* [Texto mostrado]:
════════

Así, en la variedad de sus respectivas caracterizaciones, es esta la justicia del derecho y, en particular, es este el principio de legitimidad o estricta legalidad, a lo cual se refieren tanto la tematización de lo que Ernesto Garzón Valdés llama “coto vedado”[24]–es decir, el espacio prohibido para cualquier intervención del legislador que pueda conducir a una violación de los derechos fundamentales– cuanto la tematización de lo que Ferrajoli llama “esfera del (in)decidible”[25], –es decir, el ámbito de lo que el legislador tiene prohibido decidir para evitar la violación de los derechos fundamentales y, respectivamente, de lo que el legislador tiene la obligación de decidir para permitir su implementación.[26]
Cambia, entonces, la forma de entender la justicia y la justicia del derecho, porque cambia la manera de entender el derecho: no mas “Rey Midas” que transforma en derecho todo lo que disciplina,[27] sino más bien un “Rey Midas” que está legitimado para dar un valor legal específico (solo) a lo que puede considerarse funcional para la implementación de los derechos fundamentales o necesario para su tutela; un “Rey Midas” por cierto dimidiatus, aunque es oportuno no subestimar que está dimidiatus si y en cuanto es el mismo derecho a sancionarlo;[28] es decir, si y hasta cuando sea el mismo derecho a condicionar las formas y los modos de la propia legitimidad a la positivización (inter)nacional de los derechos fundamentales y sus garantías.
Por lo tanto, no más considerado con recelo porque puede ser (y ha sido a menudo) un instrumento de opresión y arbitrariedad hacia aquellos de quienes disciplina las formas de convivencia, con un exceso de optimismo que subestima, tal vez, la naturaleza contingente de los límites que el derecho puede imponer a sí mismo, el constitucionalismo (inter)nacional reclama la primacía del derecho sobre la política y afirma su papel central en la afirmación y tutela de los derechos fundamentales no menos que en la afirmación de la paz y de la democracia.

════════

* [Partes del ejercicio]:
1. Según el texto sobre la justicia del derecho, ¿por qué cambia la forma de entender la justicia? Responde en una a tres oraciones.
2. Reproduce, por favor, estas líneas de los registros: empieza en la línea que contiene "Open help via question mark icon" y termina después de la que contiene "Action: (525, 26)".

[Datos registrados]
════════

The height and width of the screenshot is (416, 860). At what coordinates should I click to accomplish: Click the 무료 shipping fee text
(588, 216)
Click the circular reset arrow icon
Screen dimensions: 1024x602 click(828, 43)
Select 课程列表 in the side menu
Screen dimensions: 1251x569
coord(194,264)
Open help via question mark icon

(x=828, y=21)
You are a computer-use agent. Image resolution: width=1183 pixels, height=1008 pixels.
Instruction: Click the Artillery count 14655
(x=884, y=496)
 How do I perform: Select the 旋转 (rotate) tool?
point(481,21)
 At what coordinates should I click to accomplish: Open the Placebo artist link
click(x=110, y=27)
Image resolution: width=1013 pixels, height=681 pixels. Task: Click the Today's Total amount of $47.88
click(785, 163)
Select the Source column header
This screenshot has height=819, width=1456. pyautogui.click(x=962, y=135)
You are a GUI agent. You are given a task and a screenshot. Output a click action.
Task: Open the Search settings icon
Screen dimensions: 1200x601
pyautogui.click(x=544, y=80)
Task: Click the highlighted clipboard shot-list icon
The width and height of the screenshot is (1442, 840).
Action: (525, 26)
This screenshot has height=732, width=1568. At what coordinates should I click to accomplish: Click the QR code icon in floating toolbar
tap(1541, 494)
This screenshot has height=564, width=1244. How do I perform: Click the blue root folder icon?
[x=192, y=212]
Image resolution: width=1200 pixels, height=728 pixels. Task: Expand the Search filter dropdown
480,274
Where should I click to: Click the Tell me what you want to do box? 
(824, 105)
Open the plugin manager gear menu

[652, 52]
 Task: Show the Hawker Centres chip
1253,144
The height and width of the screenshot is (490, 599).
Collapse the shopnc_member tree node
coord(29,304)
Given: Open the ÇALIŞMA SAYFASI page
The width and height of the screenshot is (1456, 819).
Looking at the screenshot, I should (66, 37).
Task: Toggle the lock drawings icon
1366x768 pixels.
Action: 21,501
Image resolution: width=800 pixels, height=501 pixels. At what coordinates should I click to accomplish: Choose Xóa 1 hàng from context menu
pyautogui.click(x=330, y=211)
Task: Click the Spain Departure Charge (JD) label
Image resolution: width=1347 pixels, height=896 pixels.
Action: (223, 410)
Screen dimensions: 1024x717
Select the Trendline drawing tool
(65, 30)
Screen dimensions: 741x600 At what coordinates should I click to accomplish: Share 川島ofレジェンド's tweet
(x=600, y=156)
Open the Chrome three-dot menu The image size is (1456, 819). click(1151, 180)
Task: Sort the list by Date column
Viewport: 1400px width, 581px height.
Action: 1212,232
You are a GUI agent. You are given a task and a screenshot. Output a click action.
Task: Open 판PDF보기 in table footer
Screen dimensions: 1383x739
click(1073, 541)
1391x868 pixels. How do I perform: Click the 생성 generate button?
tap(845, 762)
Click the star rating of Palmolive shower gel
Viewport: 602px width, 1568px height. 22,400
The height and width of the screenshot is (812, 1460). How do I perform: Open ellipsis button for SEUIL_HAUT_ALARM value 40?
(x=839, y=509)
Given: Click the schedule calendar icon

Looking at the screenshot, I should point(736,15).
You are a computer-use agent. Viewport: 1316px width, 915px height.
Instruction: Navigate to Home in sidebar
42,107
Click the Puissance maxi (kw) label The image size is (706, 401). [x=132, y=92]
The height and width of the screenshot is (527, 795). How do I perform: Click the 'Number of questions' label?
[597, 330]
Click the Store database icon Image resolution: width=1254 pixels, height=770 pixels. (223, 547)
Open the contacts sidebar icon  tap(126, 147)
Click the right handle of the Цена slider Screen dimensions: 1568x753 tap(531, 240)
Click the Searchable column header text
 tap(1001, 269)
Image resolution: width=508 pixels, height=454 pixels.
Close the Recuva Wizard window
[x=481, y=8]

════════

* [Ejercicio resuelto]:
1. La forma de entender la justicia cambia porque cambia la manera de entender el derecho. Este ya no es un "Rey Midas" que transforma en derecho todo lo que disciplina. Es un "Rey Midas" legitimado para dar un valor legal específico solo a lo que puede considerarse funcional para la implementación de los derechos fundamentales o necesario para su tutela.

2.
Open help via question mark icon

(x=828, y=21)
You are a computer-use agent. Image resolution: width=1183 pixels, height=1008 pixels.
Instruction: Click the Artillery count 14655
(x=884, y=496)
 How do I perform: Select the 旋转 (rotate) tool?
point(481,21)
 At what coordinates should I click to accomplish: Open the Placebo artist link
click(x=110, y=27)
Image resolution: width=1013 pixels, height=681 pixels. Task: Click the Today's Total amount of $47.88
click(785, 163)
Select the Source column header
This screenshot has height=819, width=1456. pyautogui.click(x=962, y=135)
You are a GUI agent. You are given a task and a screenshot. Output a click action.
Task: Open the Search settings icon
Screen dimensions: 1200x601
pyautogui.click(x=544, y=80)
Task: Click the highlighted clipboard shot-list icon
The width and height of the screenshot is (1442, 840).
Action: (525, 26)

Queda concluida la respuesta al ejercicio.